Police have banned bashment from being played at a Croydon nightspot.

A leaked email picked up by the Croydon Advertiser today shows police told Dice Bar owner Roy Seda to stop playing what “this borough finds unacceptable forms of music.”

This led Nero Ughwujabo, chief executive of Croydon Black and Ethnic Minority (BME) Forum, to accuse the police of racial profiling. 

“Singling out Caribbean and specifically Jamaican music as being associated with crime and disorder is profiling – which is unacceptable,” says Ughwujabo.

Seda claims that concerns about bashment were first raised with him at a meeting with one of the police’s licensing team, PC Darren Rhodes, last February.

“We had a flyer which said R&B, garage, house, bashment and hip hop and I was advised to remove the word bashment because chart and commercial music is considered safer,” explains Seda.

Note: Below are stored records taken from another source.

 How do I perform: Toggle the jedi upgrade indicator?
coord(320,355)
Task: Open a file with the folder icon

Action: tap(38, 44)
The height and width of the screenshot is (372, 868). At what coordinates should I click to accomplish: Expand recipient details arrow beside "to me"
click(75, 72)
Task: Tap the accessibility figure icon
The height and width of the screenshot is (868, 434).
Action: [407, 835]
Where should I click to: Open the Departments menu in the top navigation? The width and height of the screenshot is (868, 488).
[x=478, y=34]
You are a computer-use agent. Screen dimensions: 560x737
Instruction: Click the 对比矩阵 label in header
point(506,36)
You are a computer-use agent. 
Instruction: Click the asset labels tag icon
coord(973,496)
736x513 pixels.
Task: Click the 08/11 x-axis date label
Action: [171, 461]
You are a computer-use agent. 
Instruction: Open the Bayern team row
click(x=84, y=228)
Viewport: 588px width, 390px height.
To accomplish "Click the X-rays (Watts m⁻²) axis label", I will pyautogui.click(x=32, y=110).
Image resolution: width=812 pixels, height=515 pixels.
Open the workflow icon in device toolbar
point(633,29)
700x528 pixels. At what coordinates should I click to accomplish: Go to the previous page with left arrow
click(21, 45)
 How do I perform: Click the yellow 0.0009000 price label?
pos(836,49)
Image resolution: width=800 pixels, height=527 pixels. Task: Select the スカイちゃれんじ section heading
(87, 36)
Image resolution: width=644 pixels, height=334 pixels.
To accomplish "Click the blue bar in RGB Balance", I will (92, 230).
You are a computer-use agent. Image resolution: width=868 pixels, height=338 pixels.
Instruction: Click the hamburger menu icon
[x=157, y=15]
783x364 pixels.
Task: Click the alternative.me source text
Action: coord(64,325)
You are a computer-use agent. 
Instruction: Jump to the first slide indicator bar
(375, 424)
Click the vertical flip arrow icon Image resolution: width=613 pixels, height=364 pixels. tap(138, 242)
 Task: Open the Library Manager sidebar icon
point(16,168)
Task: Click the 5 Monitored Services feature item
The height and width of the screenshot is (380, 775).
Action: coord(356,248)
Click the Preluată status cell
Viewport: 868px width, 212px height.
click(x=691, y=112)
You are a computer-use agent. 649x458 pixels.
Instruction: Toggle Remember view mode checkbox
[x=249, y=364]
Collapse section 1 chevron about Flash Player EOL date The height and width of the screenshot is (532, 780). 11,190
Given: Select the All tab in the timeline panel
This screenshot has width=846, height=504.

In June last year he received an email from Sgt Michael Emery, another licensing officer, who wrote: “You have been given a substantial amount of support from your security provider and PC Rhodes has given you an endless amount of support and advice in relation to promoters, particularly what this borough finds unacceptable forms of music.”

Seda says he has been accused of “racism,” and has had to make DJs sign contracts in which they promised not to play bashment, as well as putting up signs around the venue.